Vimways Advent Blogging

Advent blogging, i.e. blogging about a specific subject every day between December 1st and December 24th, seems to be picking up steam quite a bit this year. In the previous years, FastMail was pretty much the only one in my feeds doing this but, ironically, as they stopped doing it this year, it’s been replaced by others like Micro.blog’s Manton Reece (although he’s only doing half of it) or Vimways.

Inspired by 24ways, another advent blog dating back a dozen years, Vimways is, as you might guess, about Vim!

I was flattered to have Gutentags, my little Vim plugin, mentioned in the 2nd entry of the blog, even if the Daniel Moch, the author, said he stopped using it a while ago. Since the various methods mentioned in the article are not all equivalent, I figured I would add some clarifications here.

This requires some basic knowledge about Vim’s tags feature-set, but thankfully if you’ve read the aforementioned Vimways article, you should know everything you need to.

Synchronization and scalability

Tags files contain the symbols of your codebase. As you work, however, symbols change – you add and remove methods, rename them, change their signature, etc. So, unless something is being done about it, the tags files slowly but surely get out-of-sync with the source code, until you can’t really jump around anymore (it’s common for me to keep a Vim instance alive for days on end!). Having something that can keep the tags in sync with code as you work on the latter is therefore important.

Now, most “simple” methods for managing tags files rely on running ctags whenever the tags file needs to be kept in sync with the source code. This works fine for most cases, because the codebase is either small (like in most utility/low-level libraries) or large but broken up in small pieces whose vast majority is excluded from the tags files (like most web development projects where all dependencies are in a node_modules-type folder).

For bigger codebases, however, this quickly breaks down because ctags takes a long time to run. It’s more efficient to only update the part of the tags file that relates to the code you’re changing, and leave the rest alone.

Gutentags does this by running ctags only on the file you just saved in Vim.

If you want to keep your tags management separate from the text editor, you can, like Daniel says in his article, use some file-system watcher to regenerate your tags… you can even use that file-system watcher to run Gutentags’ own tag generation script directly, passing the proper options:

cd /my/project
/path/to/update_tags.sh -s /my/project/file_that_was_written

Run update_tags.sh -?, or look inside the script’s source code, to see what other options are available. Even if you don’t use Gutentags as a Vim plugin, you might want to use its sh and cmd scripts!

Combining methods

One common problem with having Vim manage the tags file is that it doesn’t know when the codebase is being modified externally – mainly when pulling/merging/etc. files in your VCS.

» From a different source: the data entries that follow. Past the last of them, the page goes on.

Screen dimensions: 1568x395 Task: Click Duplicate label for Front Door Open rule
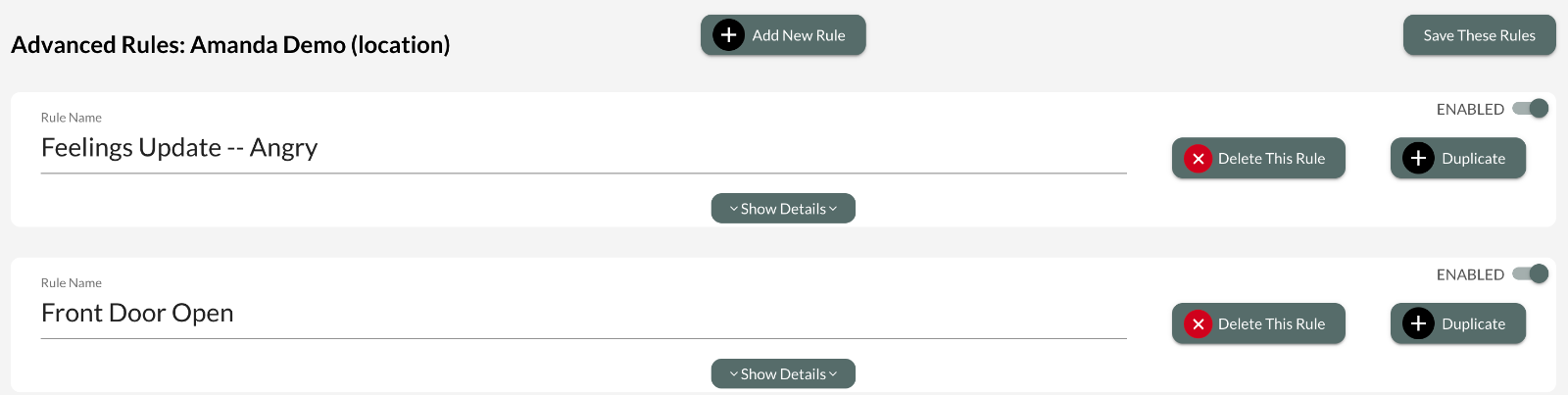click(1473, 324)
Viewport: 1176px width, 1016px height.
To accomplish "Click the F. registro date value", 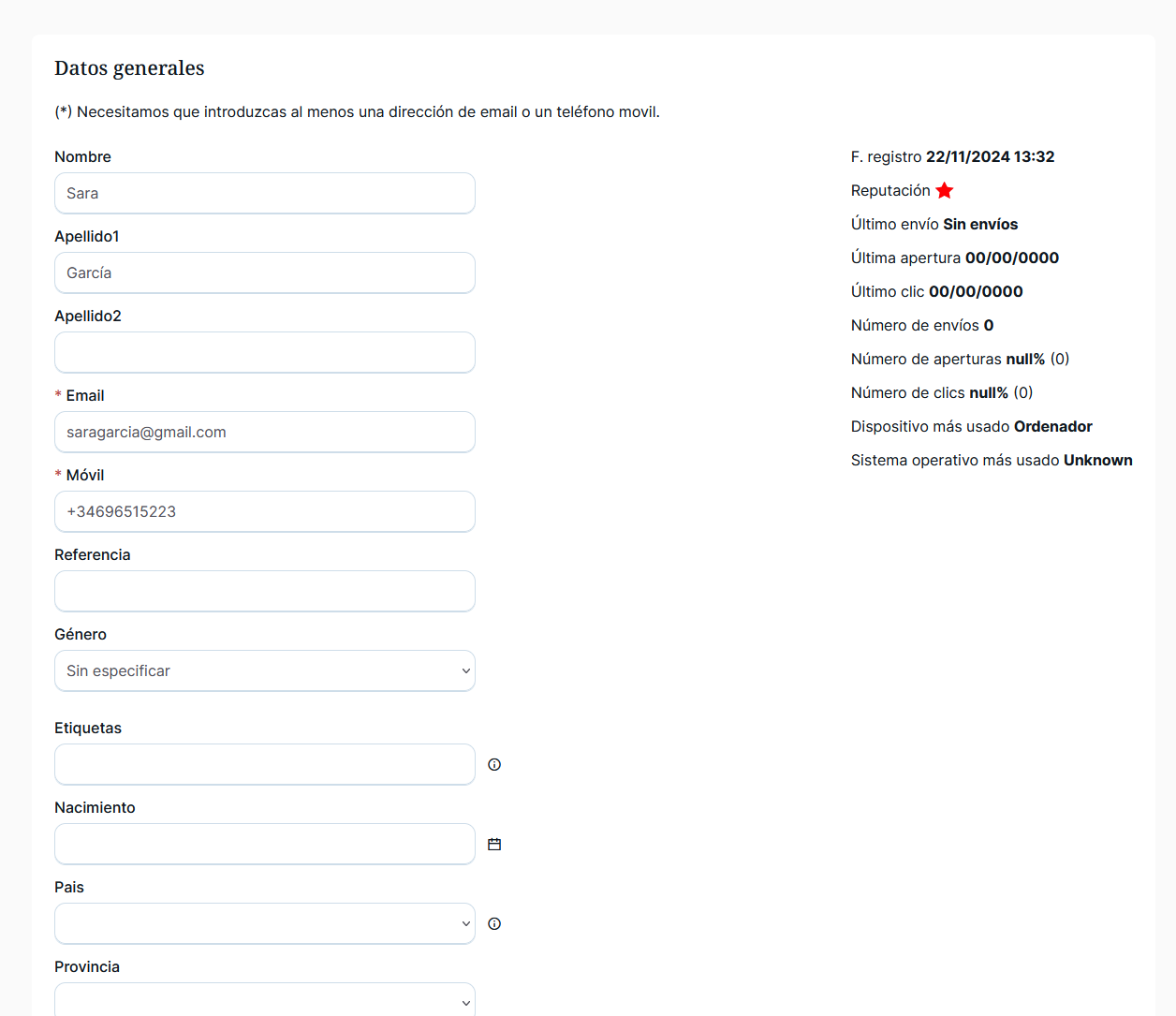I will pos(990,157).
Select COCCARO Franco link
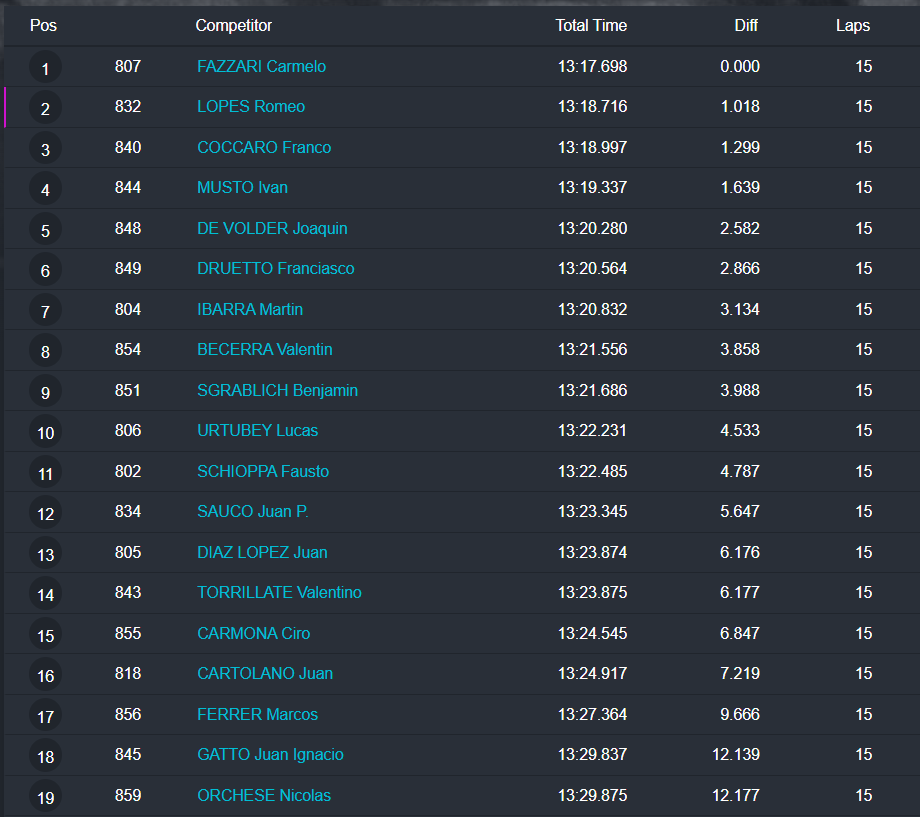Image resolution: width=920 pixels, height=817 pixels. tap(264, 148)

To fix this, many Gutentags users actually combine Gutentags with Tim Pope’s Git hook-based. After all, there’s no reason not to have the best of both worlds, where you don’t need to remember to run :GutentagsUpdate! after a git pull, and where your tags don’t go out of sync when you write code
either!

It’s a DIY world

Vim is ultimately about being able to do things your own way, so hopefully you can find yet another cool method to manage your tags, in which case you can share it with us!